▶ [AIM OF THE TASK] Since only the text is wanted, print every entry below exactly and omit the images.

Dataset entries:
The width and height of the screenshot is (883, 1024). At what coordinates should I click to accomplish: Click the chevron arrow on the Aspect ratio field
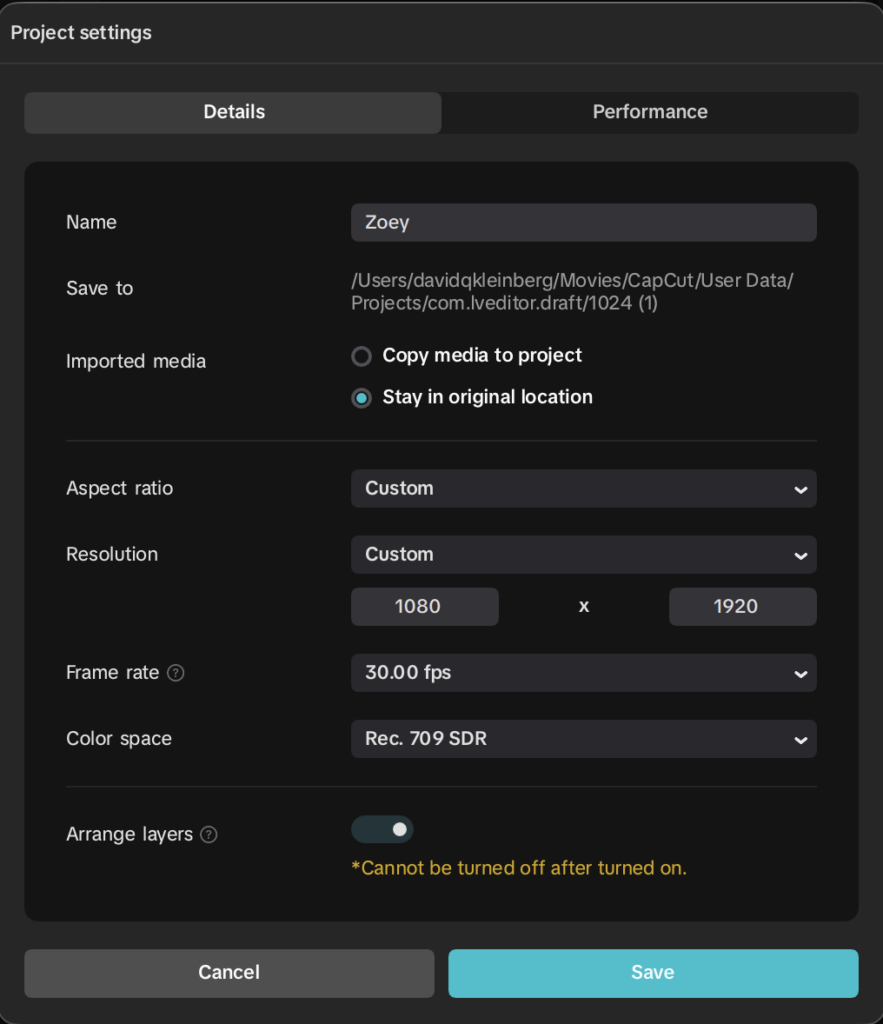tap(800, 489)
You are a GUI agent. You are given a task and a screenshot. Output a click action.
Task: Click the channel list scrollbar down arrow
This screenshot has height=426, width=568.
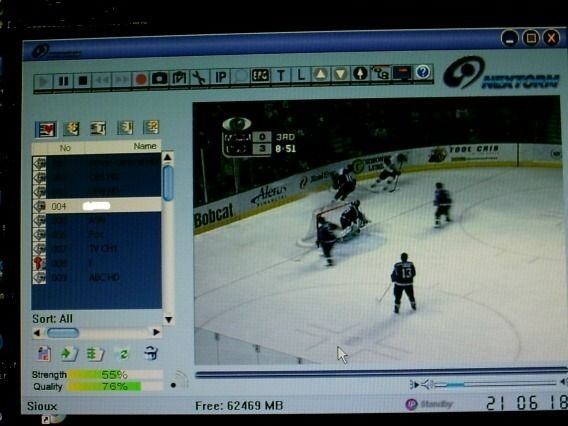[x=168, y=320]
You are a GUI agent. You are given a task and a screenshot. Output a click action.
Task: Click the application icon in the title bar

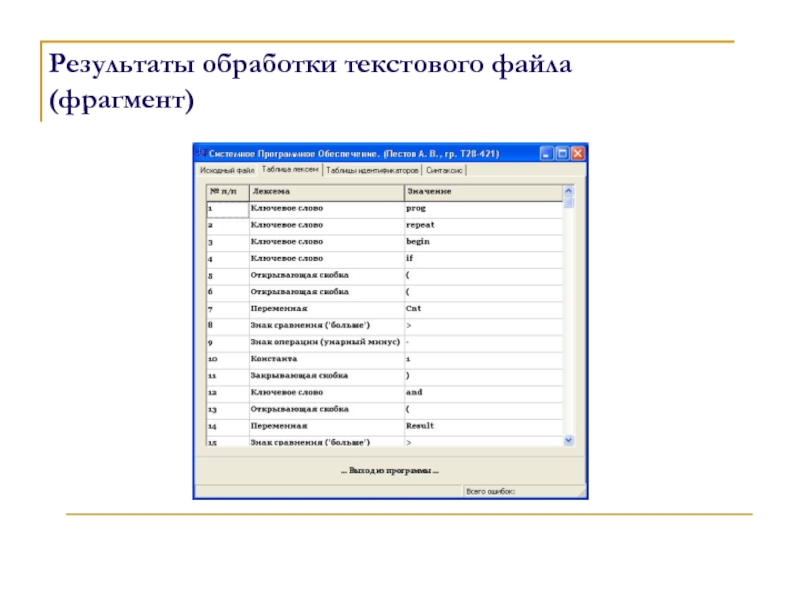(201, 154)
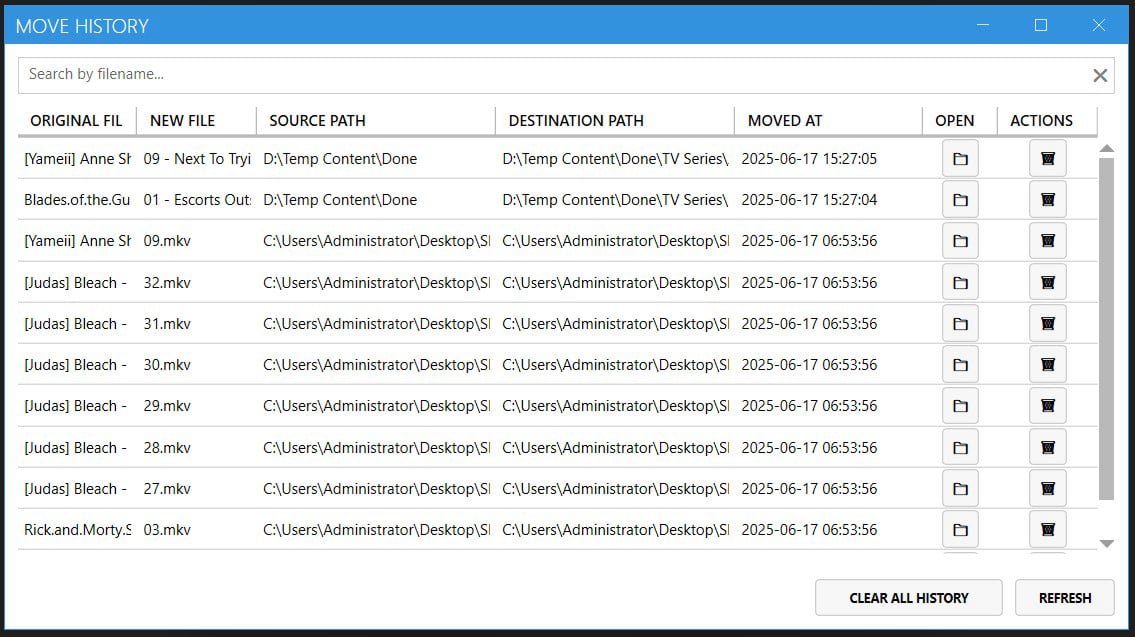Image resolution: width=1135 pixels, height=637 pixels.
Task: Delete the Bleach 32.mkv history entry
Action: pos(1047,282)

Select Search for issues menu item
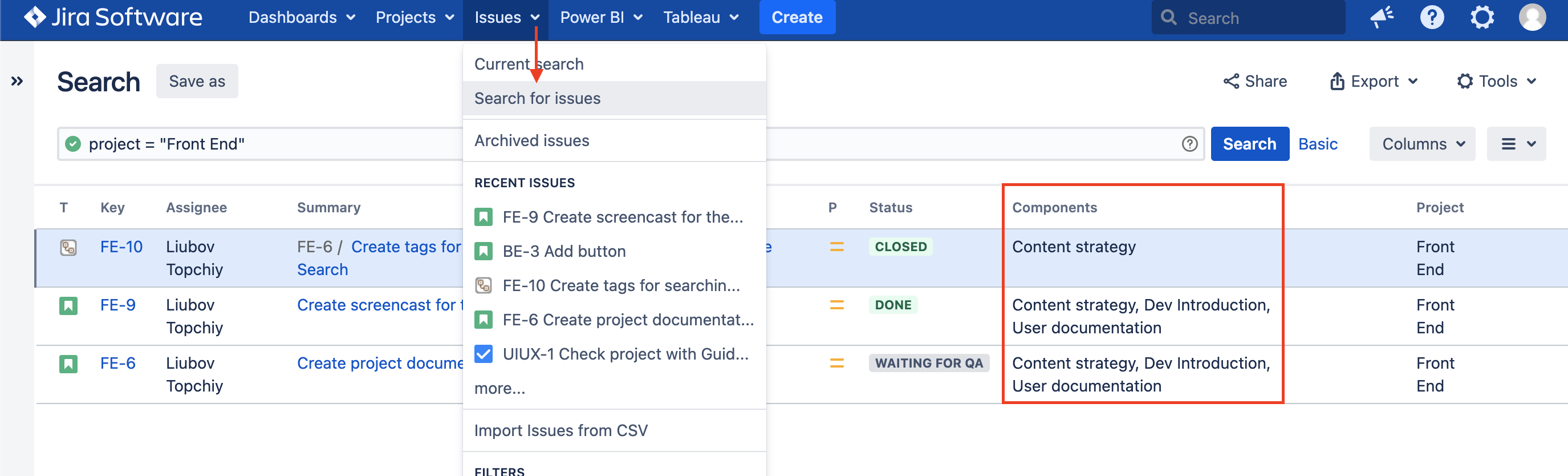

▶ [SOLUTION TO THE PROBLEM]
The width and height of the screenshot is (883, 1024). At what coordinates should I click to accomplish: Click the chevron arrow on the Aspect ratio field
tap(800, 489)
You are a GUI agent. You are given a task and a screenshot. Output a click action.
Task: Click the channel list scrollbar down arrow
This screenshot has height=426, width=568.
[x=168, y=320]
You are a GUI agent. You are given a task and a screenshot. Output a click action.
Task: Click the application icon in the title bar

(201, 154)
Image resolution: width=1135 pixels, height=637 pixels.
Task: Delete the Bleach 32.mkv history entry
Action: pos(1047,282)

Select Search for issues menu item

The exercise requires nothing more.